← Rahim Nathwani

Custom statistics for Anki flashcard reviews

Anki's built-in stats page shows streaks and review counts, but it won't answer questions like "what's my median session length over the last 3 weeks?" or "how many seconds do I spend per card on average?". Fortunately, Anki stores a complete review log in an SQLite database, so you can run any query you like.

Exporting the data

  1. File → Export
  2. Select Anki Deck Package (.apkg), then check Include Scheduling Information and Support older Anki versions Screenshot of Anki export options
  3. Unzip the resulting .apkg file (it's just a zip archive)
  4. Extract the review log into a CSV:
    sqlite3 collection.anki21 -header -csv "SELECT * FROM revlog;" > revlog.csv
    

Note: Checking "Support older Anki versions" produces a collection.anki21 file.
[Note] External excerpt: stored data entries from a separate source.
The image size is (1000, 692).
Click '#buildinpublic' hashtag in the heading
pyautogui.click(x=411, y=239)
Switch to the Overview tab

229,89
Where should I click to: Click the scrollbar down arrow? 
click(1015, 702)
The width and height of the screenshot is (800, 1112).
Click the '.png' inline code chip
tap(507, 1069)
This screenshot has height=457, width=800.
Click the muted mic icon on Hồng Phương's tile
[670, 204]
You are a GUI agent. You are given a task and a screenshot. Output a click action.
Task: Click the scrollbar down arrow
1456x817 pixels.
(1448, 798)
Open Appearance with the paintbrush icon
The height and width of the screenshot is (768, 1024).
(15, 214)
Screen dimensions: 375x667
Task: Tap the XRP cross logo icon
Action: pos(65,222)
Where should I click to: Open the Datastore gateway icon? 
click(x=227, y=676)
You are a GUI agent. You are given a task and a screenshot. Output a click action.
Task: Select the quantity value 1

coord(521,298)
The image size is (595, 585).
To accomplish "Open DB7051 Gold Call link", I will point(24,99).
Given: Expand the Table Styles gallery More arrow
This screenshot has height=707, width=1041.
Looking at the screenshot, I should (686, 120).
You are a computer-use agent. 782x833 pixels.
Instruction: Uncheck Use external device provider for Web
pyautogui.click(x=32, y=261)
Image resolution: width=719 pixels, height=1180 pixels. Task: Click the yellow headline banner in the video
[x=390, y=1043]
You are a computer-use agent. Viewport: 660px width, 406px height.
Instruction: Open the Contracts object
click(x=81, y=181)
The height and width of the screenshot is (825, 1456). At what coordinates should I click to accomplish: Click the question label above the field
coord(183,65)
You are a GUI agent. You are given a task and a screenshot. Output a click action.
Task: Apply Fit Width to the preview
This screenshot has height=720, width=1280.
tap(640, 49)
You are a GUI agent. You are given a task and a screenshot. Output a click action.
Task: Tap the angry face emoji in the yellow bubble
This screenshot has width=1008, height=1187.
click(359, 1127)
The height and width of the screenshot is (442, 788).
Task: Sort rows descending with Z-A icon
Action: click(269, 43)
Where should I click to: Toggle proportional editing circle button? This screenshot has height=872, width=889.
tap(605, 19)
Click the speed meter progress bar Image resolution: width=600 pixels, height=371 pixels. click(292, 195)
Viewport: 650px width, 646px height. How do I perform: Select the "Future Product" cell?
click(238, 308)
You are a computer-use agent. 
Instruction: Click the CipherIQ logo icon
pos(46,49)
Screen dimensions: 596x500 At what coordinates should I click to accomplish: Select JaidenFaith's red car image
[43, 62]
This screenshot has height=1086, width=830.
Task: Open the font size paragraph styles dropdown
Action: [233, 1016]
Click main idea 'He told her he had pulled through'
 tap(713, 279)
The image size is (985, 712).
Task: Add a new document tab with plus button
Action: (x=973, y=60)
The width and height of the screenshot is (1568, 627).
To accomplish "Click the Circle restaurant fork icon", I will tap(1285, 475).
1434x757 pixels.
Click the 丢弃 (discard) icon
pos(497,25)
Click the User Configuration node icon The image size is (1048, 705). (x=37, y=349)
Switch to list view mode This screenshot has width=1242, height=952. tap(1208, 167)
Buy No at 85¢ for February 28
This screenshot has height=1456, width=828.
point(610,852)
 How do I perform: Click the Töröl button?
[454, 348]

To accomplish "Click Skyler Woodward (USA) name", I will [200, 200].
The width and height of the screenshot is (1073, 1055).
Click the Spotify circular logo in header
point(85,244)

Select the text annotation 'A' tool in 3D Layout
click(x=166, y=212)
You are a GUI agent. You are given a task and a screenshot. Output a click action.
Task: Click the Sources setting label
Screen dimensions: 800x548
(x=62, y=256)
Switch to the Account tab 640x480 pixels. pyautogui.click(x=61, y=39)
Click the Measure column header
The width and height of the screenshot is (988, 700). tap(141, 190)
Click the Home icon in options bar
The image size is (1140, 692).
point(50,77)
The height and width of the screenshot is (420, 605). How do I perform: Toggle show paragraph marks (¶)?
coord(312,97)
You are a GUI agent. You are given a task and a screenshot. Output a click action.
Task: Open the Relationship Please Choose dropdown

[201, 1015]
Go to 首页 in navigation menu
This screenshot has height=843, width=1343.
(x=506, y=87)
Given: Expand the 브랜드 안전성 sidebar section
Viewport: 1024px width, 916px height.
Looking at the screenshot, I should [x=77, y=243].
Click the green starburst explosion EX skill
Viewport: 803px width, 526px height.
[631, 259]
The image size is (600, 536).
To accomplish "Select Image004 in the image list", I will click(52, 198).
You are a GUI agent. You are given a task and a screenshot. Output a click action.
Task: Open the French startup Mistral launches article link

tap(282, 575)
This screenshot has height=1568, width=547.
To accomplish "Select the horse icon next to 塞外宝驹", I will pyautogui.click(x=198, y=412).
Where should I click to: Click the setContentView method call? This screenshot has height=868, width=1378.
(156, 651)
Without it you may get collection.anki21b, which uses a different internal format.

The revlog schema

The revlog table has one row per review. The columns you'll use most are:

ColumnDescription
idReview timestamp in milliseconds (also serves as a unique ID)
cidCard ID
easeButton pressed: 1=Again, 2=Hard, 3=Good, 4=Easy
ivlNew interval after review (positive = days, negative = seconds for learning steps)
factorEase factor × 1000 (e.g. 2500 means 2.5×)
timeTime spent on the card in milliseconds
typeReview type: 0=Learning, 1=Review, 2=Relearn, 3=Filtered

Loading into pandas

import pandas as pd

df = pd.read_csv('revlog.csv')

# Convert the millisecond timestamp to datetime
df['datetime'] = pd.to_datetime(df['id'], unit='ms')
df['date'] = df['datetime'].dt.date
df['week'] = df['datetime'].dt.to_period('W')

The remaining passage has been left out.